A un lado de su silla recarga su bastón negro. Cuando llega, batalla para subir el gran escalón que divide el local de la banqueta. Llega cojeando a saludar a todos los que estén sentados y trabajando y espera el tiempo necesario hasta que su mesa junto al ventanal esté desocupada.
Es extraño pensar que por más impertinente que sea, siempre que lo veo pasar por la puerta del local, me saca una sonrisa y un apretón de manos. Hoy, ya que no soy mesero, sino cliente, me siento a platicar con él sobre sus miles de aventuras alrededor de México y el mundo y los supuestos restaurantes que abrió al pasar el tiempo. Ya perdí la cuenta de cuantas hazañas logró en su juventud.
En lo más profundo del corazón pienso que la separación con su esposa y sus hijos se debió a lo incómodos que son sus comentarios. Seguro lo mujeriego fue una práctica. Pero hoy mi perspectiva cambió. Llego al restaurante y lo veo sentado con una señora cuyos rasgos me hacen suponer que en su juventud fue una belleza. Platican. Puedo ver en los ojos del hombre un contorno rojo y una lágrima al borde del derrame.
Eli se acerca y me mantiene al tanto. Es su esposa. No se han divorciado, pero ya no viven juntos ni se ven. Él me había hablado de ella. Cuando lo veo siento su soledad salir evaporada de su cuerpo. Está con nosotros y purifica su alma conviviendo con más gente. En cuanto ella se para veo en la cara de don Casimiro caer una lágrima que sigue la ruta del ojo a su boca. Desvío la mirada por respeto a su privacidad. Se queda solo, con la mirada hacia la ventana, observando los carros pasar. La mujer se ha ido y él está sólo con cuatro desconocidos que le hemos llegado a tener aprecio. Tenemos corazón de pollo.
Eli se acerca y me cuenta. Su hijo solo le habla para pedirle dinero. Su hija le marca dos veces al mes para ver cómo está, por lástima. Su esposa lo ve en navidad y dos veces más al año.
Detrás de esa perversión y doble sentido existe un niño perdido y solo. Las jornadas de horas enteras que pasa platicando en el café, los chistes morbosos y sus groserías son su forma de darle para adelante.

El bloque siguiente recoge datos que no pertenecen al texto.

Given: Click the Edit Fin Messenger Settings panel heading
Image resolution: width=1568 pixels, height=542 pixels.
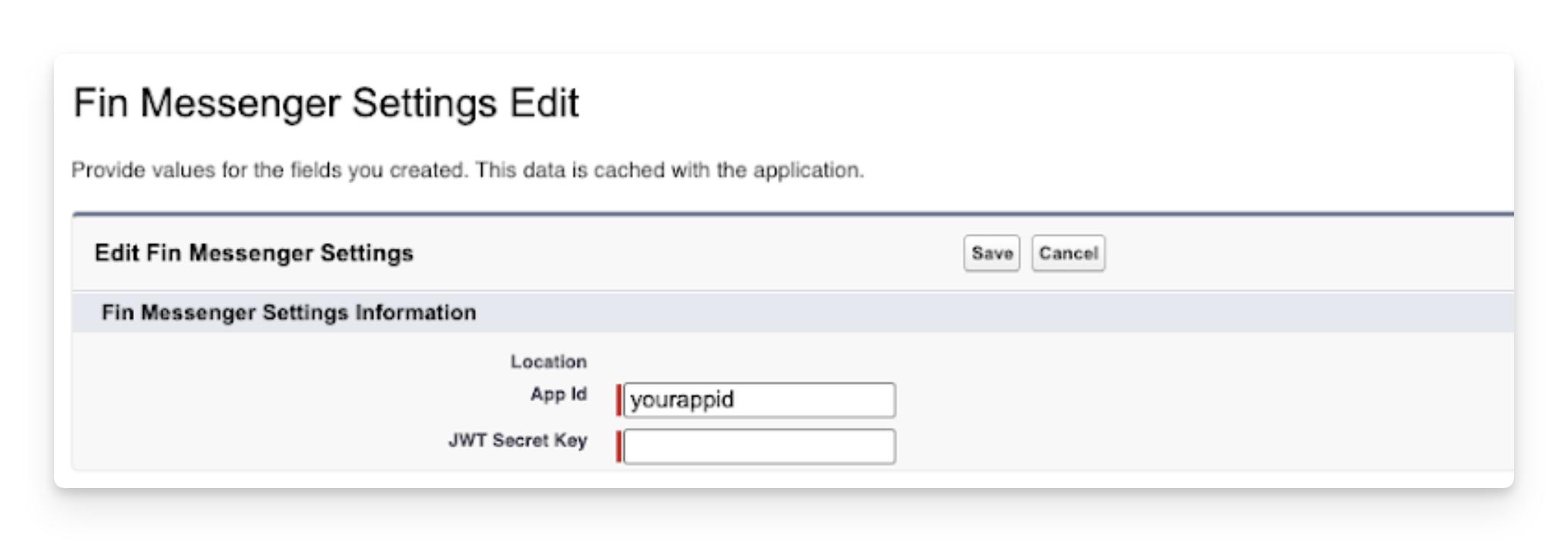Looking at the screenshot, I should 254,253.
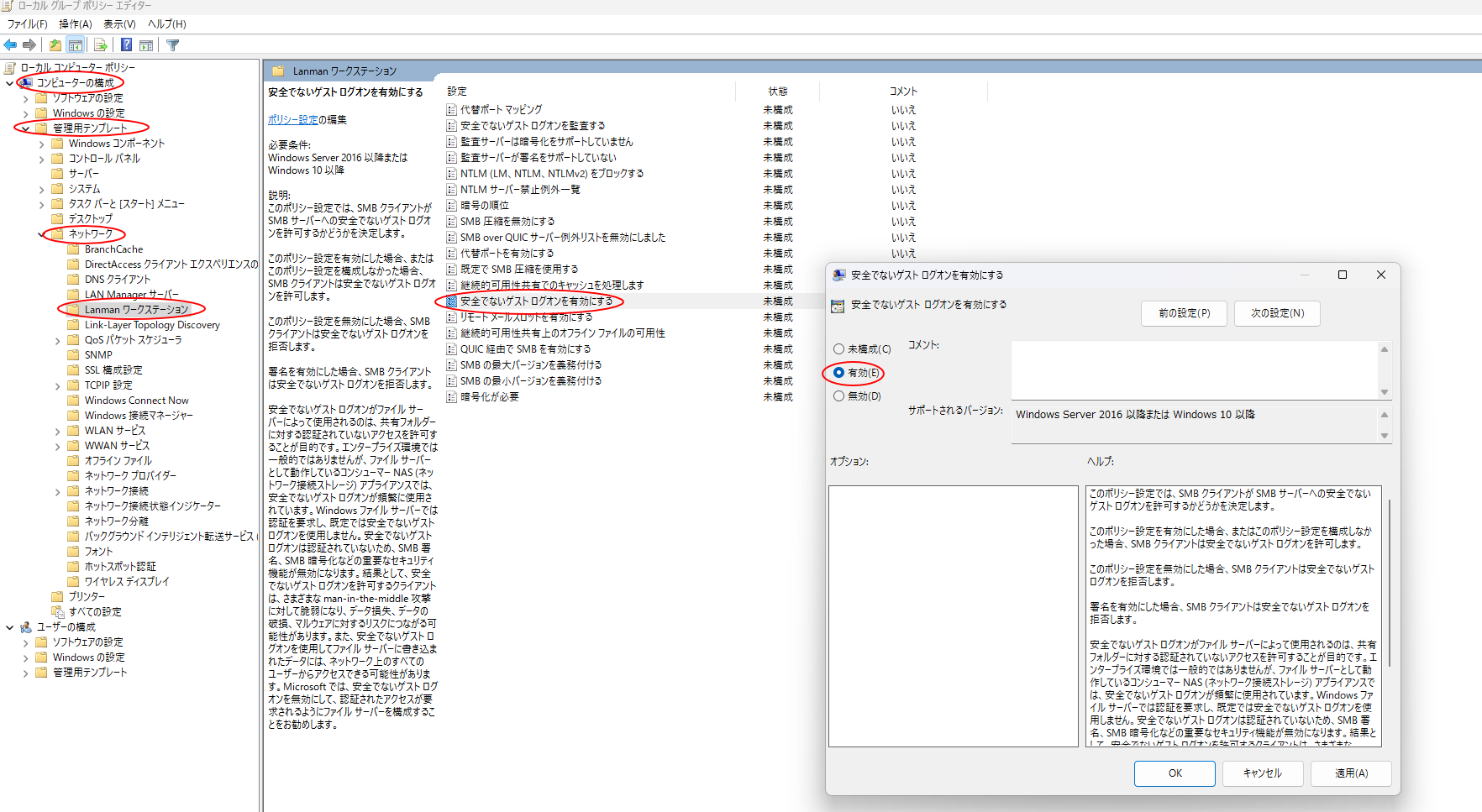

Para mí fue un acontecimiento importante, conocí al verdadero hombre detrás del nombre. Conocí un alma en busca de cariño. Entendí que todos tenemos algo que esconder.
Me paro de mi mesa, pago mi cuenta y paso a despedirme de él. Me mira a los ojos y casi percibo un atisbo de cariño hacia mí. Don Casimiro se despide con la mano y yo me voy con un sabor de confusión, decido apreciar a mis seres queridos.